Now the corresponding decision problem $foo(M)$ would be:
Is there a solution to foo with quality at least $M$ of size $k$.

For problems on one parameter (for example vertex cover) it is obvious that solving the optimization problem sovles the decision problem.

But here I do not see such a correspondance between the $k$-foo optimization problem and the $foo(M)$ decision problem. How does for example showing that $foo(M)$ is NP-hard implies that $k$-foo is NP-hard?
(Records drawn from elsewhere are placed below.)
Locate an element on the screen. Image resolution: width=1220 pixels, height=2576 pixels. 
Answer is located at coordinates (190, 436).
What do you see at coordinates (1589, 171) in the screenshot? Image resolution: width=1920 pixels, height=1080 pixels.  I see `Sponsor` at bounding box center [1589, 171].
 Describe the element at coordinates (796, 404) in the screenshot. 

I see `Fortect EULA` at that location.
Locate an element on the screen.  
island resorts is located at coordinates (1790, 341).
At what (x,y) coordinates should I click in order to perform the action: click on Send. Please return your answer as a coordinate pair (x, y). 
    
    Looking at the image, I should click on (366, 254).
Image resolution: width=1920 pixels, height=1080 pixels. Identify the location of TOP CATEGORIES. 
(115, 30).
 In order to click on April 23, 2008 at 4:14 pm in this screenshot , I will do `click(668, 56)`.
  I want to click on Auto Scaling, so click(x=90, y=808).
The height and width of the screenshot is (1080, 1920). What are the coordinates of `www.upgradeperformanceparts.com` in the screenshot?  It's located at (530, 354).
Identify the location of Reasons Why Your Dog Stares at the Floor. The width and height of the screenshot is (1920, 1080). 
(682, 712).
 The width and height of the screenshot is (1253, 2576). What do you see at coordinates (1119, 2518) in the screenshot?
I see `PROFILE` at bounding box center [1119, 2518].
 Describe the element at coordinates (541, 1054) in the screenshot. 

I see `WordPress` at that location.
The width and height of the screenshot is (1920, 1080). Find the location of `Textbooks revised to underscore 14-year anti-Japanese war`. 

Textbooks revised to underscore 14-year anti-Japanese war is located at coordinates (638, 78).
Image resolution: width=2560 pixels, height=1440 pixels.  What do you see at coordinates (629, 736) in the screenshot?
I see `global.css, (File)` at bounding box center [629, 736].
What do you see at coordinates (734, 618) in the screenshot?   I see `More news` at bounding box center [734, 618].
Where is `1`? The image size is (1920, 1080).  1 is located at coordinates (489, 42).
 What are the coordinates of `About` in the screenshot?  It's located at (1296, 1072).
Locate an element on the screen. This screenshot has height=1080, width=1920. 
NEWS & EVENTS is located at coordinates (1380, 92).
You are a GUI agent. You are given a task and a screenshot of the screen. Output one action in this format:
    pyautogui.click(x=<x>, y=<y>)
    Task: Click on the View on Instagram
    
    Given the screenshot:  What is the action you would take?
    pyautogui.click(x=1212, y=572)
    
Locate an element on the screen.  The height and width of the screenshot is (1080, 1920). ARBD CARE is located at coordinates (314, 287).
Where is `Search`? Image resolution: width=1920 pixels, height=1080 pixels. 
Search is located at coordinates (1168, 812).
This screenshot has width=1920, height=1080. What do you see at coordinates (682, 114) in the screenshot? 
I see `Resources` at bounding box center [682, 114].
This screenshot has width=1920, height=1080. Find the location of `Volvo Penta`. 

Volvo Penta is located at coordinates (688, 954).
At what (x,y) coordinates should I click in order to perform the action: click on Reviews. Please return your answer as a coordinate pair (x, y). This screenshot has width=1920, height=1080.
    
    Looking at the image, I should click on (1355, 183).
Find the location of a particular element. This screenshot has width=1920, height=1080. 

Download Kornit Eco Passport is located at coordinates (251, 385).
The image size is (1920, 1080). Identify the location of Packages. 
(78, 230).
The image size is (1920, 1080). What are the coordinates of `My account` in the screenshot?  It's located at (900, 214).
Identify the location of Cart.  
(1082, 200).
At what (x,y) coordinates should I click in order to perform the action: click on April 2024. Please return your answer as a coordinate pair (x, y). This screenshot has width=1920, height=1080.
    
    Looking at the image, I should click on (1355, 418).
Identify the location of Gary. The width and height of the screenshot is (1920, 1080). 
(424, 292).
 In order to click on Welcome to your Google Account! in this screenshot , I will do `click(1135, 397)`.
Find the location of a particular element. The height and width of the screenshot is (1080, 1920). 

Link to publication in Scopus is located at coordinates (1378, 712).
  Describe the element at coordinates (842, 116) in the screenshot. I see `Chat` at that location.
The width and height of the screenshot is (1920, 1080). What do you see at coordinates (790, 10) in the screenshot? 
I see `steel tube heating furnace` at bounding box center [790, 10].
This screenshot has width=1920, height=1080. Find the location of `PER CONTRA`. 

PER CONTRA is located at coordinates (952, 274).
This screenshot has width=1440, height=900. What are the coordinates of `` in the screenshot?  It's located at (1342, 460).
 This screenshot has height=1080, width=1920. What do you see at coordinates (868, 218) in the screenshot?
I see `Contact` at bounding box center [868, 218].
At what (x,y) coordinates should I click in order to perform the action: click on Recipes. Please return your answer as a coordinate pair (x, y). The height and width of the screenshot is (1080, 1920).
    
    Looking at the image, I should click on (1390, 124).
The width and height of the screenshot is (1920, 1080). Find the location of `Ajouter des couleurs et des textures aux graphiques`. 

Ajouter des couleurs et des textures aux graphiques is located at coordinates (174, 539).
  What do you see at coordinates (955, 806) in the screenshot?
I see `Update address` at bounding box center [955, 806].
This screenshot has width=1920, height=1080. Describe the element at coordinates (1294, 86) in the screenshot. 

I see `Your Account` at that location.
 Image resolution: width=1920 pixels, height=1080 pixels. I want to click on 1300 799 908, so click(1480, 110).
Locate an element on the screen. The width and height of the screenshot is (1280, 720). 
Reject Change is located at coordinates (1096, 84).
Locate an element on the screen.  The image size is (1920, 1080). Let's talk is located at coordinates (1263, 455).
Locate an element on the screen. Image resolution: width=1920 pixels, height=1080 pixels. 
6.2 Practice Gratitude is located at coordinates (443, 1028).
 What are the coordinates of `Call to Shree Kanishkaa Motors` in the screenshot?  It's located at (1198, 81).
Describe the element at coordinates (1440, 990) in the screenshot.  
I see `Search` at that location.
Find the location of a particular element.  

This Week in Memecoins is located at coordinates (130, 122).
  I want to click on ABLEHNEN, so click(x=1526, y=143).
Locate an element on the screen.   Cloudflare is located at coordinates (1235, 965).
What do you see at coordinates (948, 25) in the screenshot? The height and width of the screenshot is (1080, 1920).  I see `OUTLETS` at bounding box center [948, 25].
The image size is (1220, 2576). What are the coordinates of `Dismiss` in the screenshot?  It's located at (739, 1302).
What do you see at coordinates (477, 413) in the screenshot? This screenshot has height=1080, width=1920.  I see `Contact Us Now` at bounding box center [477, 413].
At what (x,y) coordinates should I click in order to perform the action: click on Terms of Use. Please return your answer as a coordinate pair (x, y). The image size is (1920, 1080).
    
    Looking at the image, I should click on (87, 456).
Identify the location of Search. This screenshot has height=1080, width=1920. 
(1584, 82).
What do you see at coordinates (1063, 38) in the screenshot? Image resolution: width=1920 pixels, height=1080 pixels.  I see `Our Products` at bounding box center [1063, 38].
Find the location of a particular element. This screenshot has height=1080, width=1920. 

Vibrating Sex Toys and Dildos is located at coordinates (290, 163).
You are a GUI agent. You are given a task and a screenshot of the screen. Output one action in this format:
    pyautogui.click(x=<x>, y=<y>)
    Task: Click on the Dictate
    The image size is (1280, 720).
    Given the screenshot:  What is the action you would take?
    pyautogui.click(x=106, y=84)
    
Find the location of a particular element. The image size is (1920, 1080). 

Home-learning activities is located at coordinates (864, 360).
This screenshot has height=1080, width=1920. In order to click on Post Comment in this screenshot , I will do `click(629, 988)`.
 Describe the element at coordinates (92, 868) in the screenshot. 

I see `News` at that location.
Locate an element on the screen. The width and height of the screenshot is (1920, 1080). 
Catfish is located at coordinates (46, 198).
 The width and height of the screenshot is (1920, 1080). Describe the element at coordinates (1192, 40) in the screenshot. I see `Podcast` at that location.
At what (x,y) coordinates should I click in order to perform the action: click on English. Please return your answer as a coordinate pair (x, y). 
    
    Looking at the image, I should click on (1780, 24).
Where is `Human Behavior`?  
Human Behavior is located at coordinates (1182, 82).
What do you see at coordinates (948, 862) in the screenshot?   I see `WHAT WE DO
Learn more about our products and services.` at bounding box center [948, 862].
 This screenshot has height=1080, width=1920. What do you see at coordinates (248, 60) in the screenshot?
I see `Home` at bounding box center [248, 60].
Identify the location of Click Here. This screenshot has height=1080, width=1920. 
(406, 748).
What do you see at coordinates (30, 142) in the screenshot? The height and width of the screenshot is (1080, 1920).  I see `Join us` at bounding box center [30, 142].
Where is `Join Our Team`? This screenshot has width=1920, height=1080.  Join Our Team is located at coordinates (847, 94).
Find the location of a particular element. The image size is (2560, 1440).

The $k$-center problem is an example of such a problem where the decision version takes the radius as input and asks wether a solution of size $k$ exists.

Answer 1

Having more than one input doesn't change anything:

Consider an optimization problem $MinQ$:

Input: $x, k$
Output: find $y$ satisfying $Q(x,k,y)$ which minimizes $f(x,k,y)$: $$g(x,k) = \min_{y : Q(x,k,y)} f(x,k,y)$$

The corresponding decision problem $Q$ is:

Input: $x, k, l$
Query: is there a $y$ satisfying $Q(x,k,l)$ such that $f(x,k,y) \leq l$?

To solve the decision problem, we can solve the optimization problem, then check if the output is less than $l$. I.e. there is a very easy reduction from $Q$ to $MinQ$:

input: $x,k,l$
1. $m = MinQ(x,k)$
2. return $m \leq k$